Page 12, section 9, 1st paragraph, 2nd sentence: change “proxy ITR” to
“Proxy-ITR” and “proxy ETR” to “Proxy-ETR” to match RFC 9300 usage.

Page 12, section 9, 2nd paragraph: change “address-family” to “address family”
in two places.

Page 12, section 9, 1st bullet item, 1st sentence: change “are” to “is”.

Page 12, section 9, 1st bullet item, 2nd sentence: consider changing “stretch”
to “expansion”. I couldn’t find much usage of the term “packet stretch”.

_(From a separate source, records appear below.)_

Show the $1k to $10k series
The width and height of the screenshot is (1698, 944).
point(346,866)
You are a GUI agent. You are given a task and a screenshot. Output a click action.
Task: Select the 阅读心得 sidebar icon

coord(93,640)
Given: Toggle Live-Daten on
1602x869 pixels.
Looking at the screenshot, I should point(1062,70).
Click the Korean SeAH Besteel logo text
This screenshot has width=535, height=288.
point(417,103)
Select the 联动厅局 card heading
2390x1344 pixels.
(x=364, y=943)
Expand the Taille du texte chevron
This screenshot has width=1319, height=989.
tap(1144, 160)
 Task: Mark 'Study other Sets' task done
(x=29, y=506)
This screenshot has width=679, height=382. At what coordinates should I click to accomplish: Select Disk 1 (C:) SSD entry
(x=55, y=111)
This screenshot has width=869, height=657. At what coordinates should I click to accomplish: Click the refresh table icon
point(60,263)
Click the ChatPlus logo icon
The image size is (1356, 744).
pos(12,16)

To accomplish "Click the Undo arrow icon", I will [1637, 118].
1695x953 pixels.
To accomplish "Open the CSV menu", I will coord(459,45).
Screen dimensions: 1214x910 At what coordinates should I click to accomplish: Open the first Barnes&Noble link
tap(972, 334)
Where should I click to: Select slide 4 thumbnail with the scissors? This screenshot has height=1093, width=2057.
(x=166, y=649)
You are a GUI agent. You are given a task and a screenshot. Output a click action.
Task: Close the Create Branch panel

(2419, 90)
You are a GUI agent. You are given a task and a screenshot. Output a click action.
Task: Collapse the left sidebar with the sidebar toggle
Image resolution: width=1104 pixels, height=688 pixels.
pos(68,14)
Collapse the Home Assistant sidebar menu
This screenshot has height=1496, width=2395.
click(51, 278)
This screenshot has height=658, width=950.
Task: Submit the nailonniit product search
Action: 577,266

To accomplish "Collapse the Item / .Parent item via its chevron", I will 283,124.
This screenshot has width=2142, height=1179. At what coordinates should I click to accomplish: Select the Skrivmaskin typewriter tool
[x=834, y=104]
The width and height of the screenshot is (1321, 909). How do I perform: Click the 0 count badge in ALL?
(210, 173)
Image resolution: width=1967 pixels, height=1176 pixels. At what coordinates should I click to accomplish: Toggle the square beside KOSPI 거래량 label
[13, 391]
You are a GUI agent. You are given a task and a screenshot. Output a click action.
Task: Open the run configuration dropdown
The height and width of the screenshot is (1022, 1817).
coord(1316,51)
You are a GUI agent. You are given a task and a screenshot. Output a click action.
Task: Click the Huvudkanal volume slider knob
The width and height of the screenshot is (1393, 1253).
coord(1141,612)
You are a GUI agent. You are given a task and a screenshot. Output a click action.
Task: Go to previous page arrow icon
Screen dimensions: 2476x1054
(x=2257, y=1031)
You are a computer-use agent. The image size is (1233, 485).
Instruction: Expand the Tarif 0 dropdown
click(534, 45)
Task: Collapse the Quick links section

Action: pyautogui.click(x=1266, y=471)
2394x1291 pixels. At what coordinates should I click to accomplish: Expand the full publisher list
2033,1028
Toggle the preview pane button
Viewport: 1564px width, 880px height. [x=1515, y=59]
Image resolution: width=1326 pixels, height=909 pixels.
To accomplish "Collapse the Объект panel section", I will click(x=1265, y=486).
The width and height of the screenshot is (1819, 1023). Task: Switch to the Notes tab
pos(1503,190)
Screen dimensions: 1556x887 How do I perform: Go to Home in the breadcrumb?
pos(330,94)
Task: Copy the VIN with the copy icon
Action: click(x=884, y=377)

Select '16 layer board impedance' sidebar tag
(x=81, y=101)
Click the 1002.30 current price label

Page 12, section 9, 2nd bullet item: change “EID-prefixes” to “EID-Prefixes”.

Page 13, 1st bullet item: change “RLOC-probing” to “RLOC-Probing”.

Page 13, section 10, 2nd paragraph: append “that” after “Note”.

Page 13, section 10, 1st paragraph after the bullet items: prepend a space
before “G”. Consider changing “a” before the resulting “(S-EID, G”) to “an”
depending on how this tuple is read aloud.

Page 14, 1st paragraph, second sentence: append a comma after “That is”.

Page 20, Michael Kowal entry: change “cisco” to “Cisco”.

Page 20, Parantap Lahiri entry: change “Ebay” to “eBay”.